El fútbol alemán no ha cometido los pecados de italianos, ingleses y españoles. Todos los clubes están saneados (hace más de medio siglo que ninguno se acoge a Ley Concursal). Los estadios son modernos y confortables (muchos se renovaron para el Mundial de 2006), con unas ocupaciones medias del 90%. Siendo el país más rico de Europa, el precio medio de la entrada es de 30 euros, mientras que en España es de 53 euros. Para que se hagan una idea: ver algunos partidos de 2ª B en España es más caro que ver un partido de la Budesliga. De ahí que en la pasada Europa League, los hinchas del Schalke se quejaban -en español- de que ver a su equipo frente al Athletic de Bilbao en San Mamés era muy caro y lo comparaban con sexo telefónico. En los estadios se puede beber cerveza (y se bebe mucha) pero no hay grandes disturbios. Desde antes de comenzar la temporada, el aficionado puede conocer con exactitud el día y la hora de cualquier partido de su equipo, y así, organizarse para viajar. Su liga la componen 18 equipos, por lo que no hay agobios en el calendario. Se pueden permitir el lujo de parar casi un mes para evitar lo más crudo del invierno.
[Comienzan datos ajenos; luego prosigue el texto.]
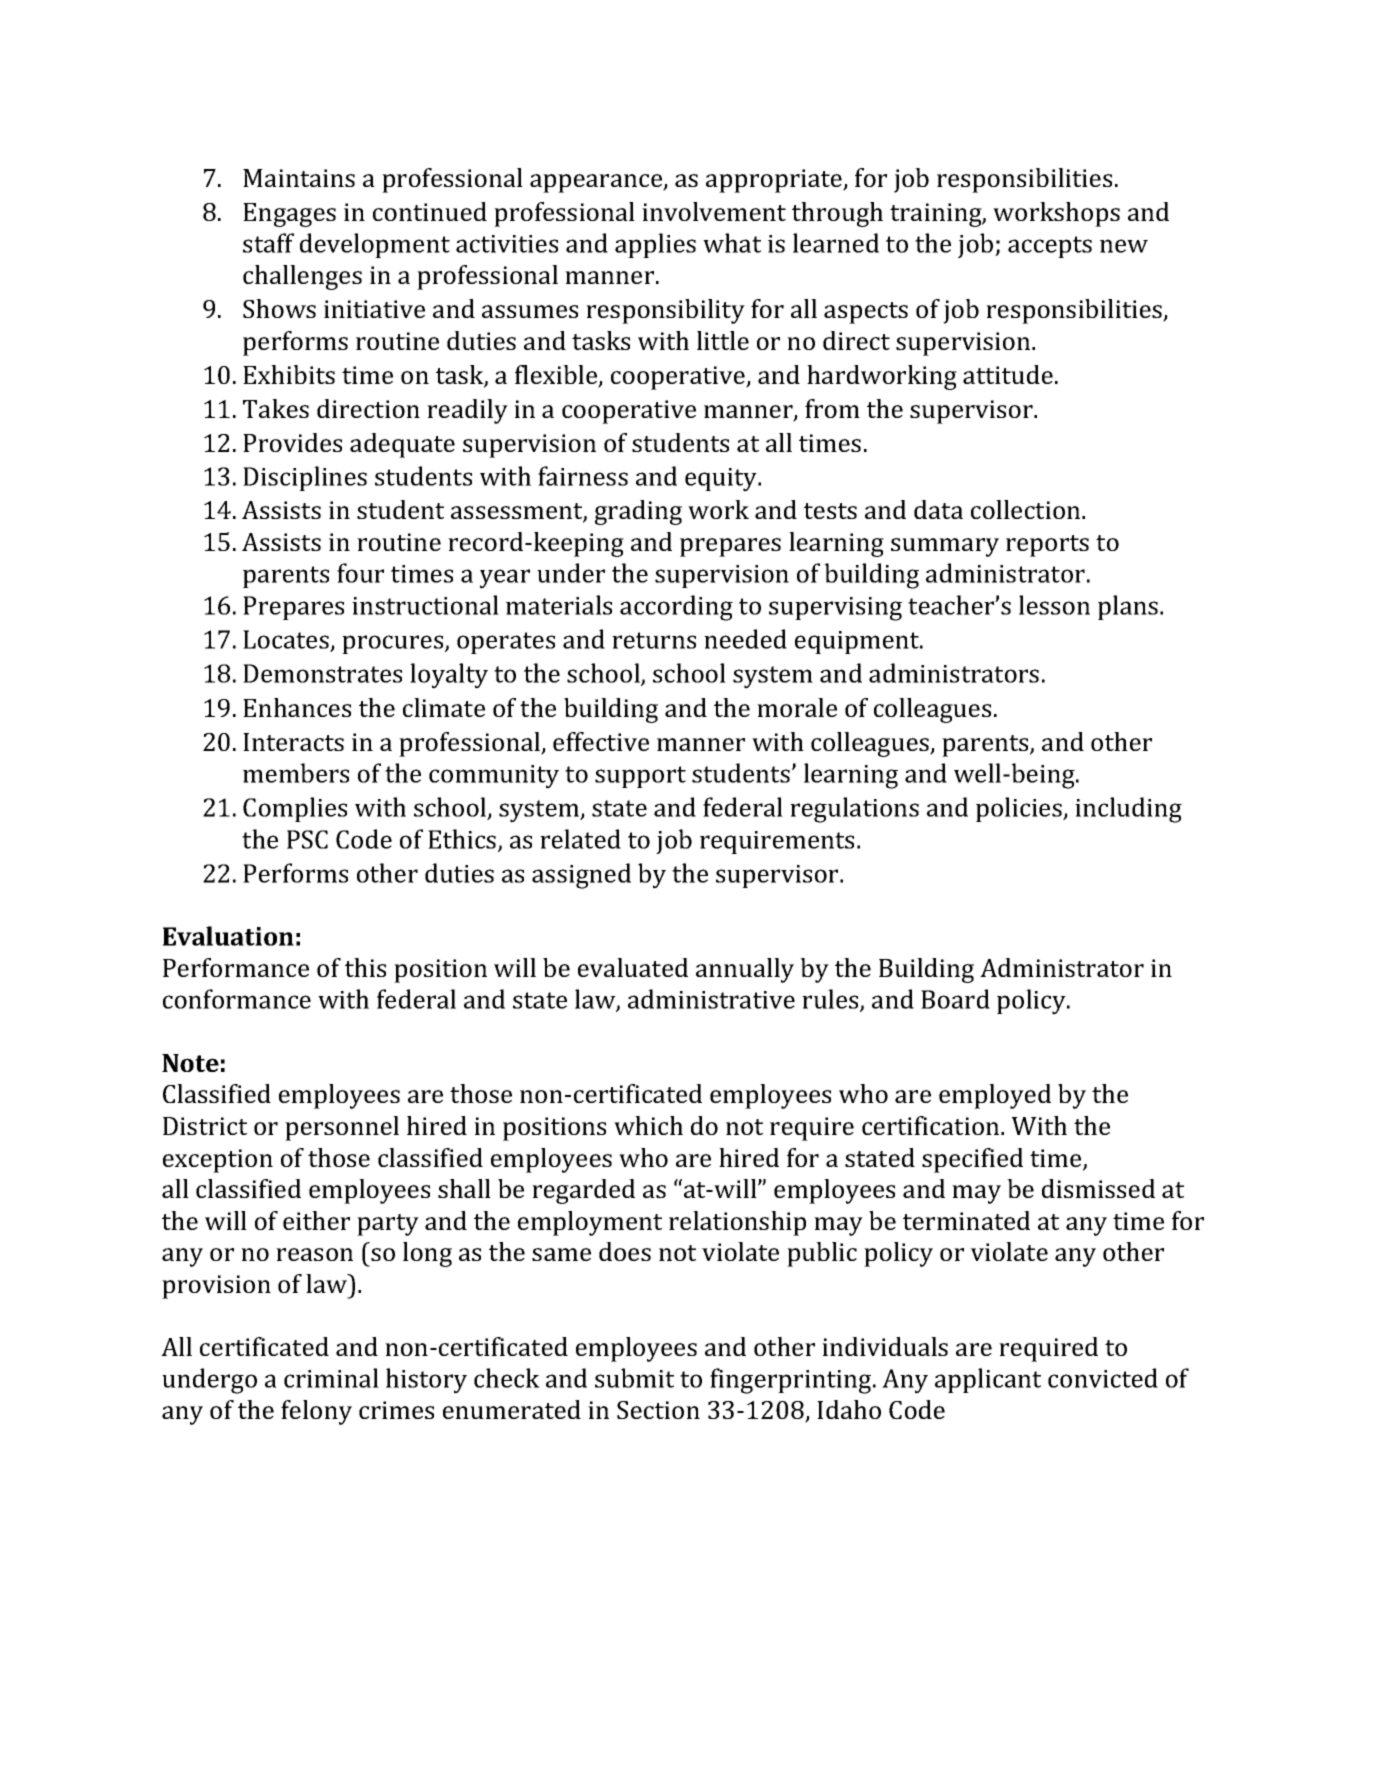  I want to click on applies, so click(655, 245).
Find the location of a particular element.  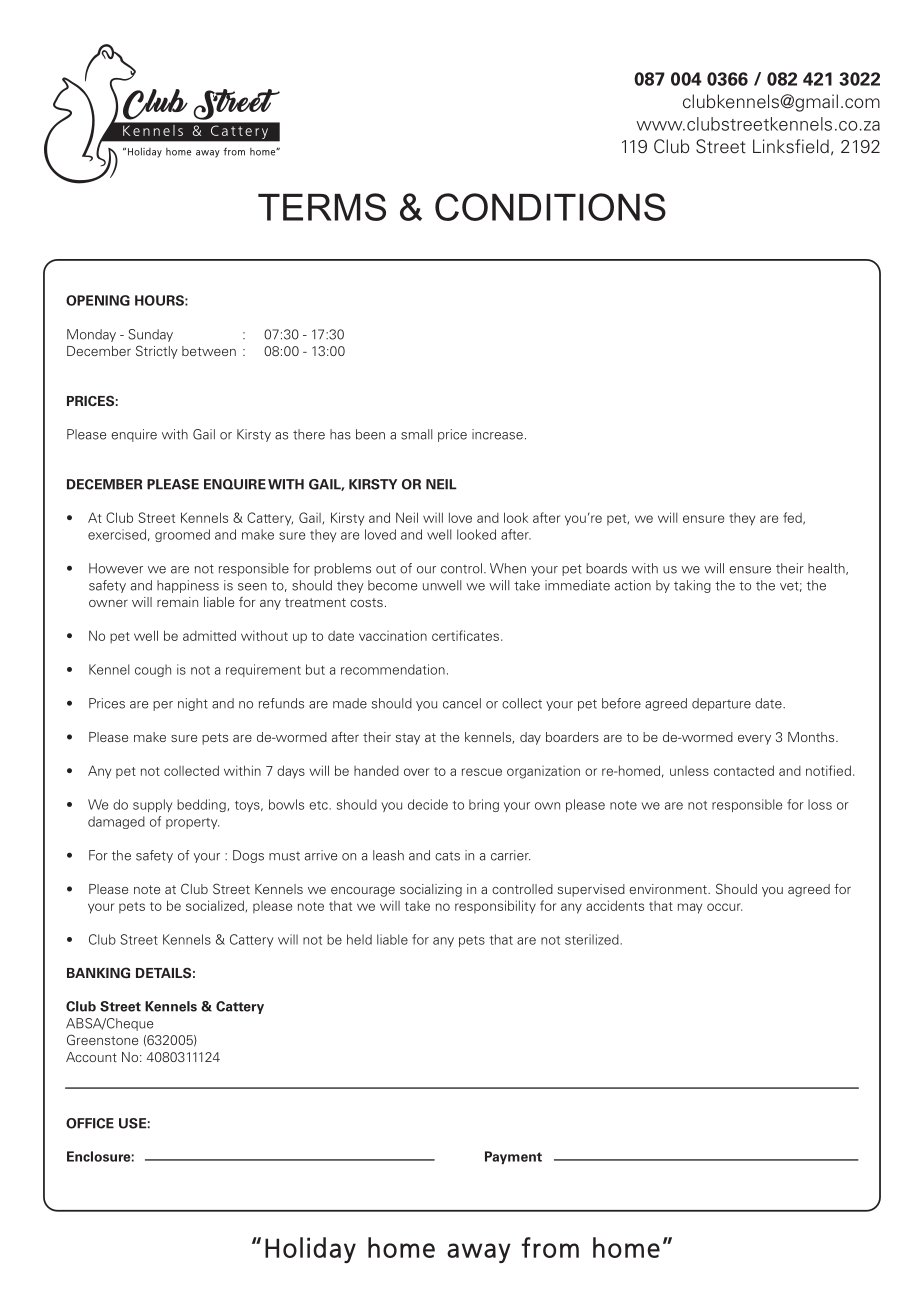

responsibility is located at coordinates (495, 907).
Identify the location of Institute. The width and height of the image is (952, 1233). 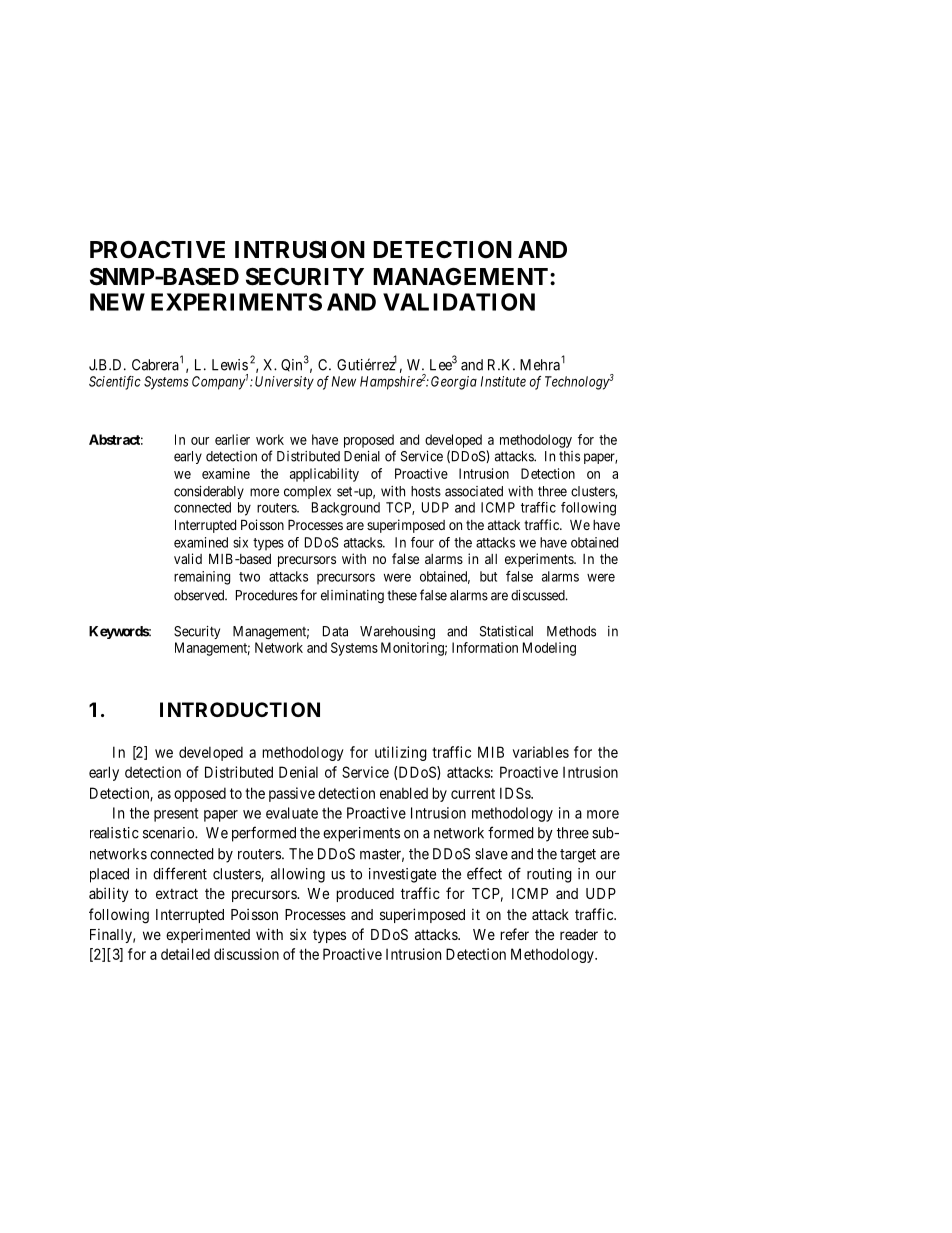
(503, 381).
Y es una liga abierta: En los últimos seis años, ha habido cuatro campeones (Bayern, Borussia Dortmund, Wolfsburgo y Stuttgart).

Así que teniendo tan ventajosa posición, la Bundesliga está llamada a ocupar el trono de mejor liga del mundo en menos tiempo del que parece. Aprovechando también que tienen una excelente generación de jóvenes (Özil, Khedira, Reus, Götze, Kroos, Draxler, Neuer, Ter Stegen...), la Bundesliga está empezando también a ser atractiva para los jugadores extranjeros. Todo empezó en 2010, cuando un todavía muy aprovechable (como demostró luego) Raúl decidió fichar por el Schalke 04, cuando podía haber ido a Inglaterra o a Italia, como paso previo a los petrodólares que disfruta ahora en Catar. Después, llegó el fichaje de Javi Martínez por el Bayern. El deseado mediocentro campeón de Europa y el Mundo con España se iba al mítico equipo bávaro cuando estaba en las agendas de media Premier. Y el remate ha sido que el mismo Bayern será entrenado el año que viene por Pep Guardiola. El de Santpedor tenía cheques en blanco para entrenar en Italia y en Inglaterra. Pero ha decidido irse a Alemania. Que Guardiola esté en Bayern hará, seguro, un efecto llamada. Ya, de hecho, se rumorea con que Pep va a querer tener a su alrededor jugones españoles (se habla de Isco, de Muniain...).

Lo veremos con nuestros ojos. Prepáranse. La Bundesliga dominará el fútbol europeo.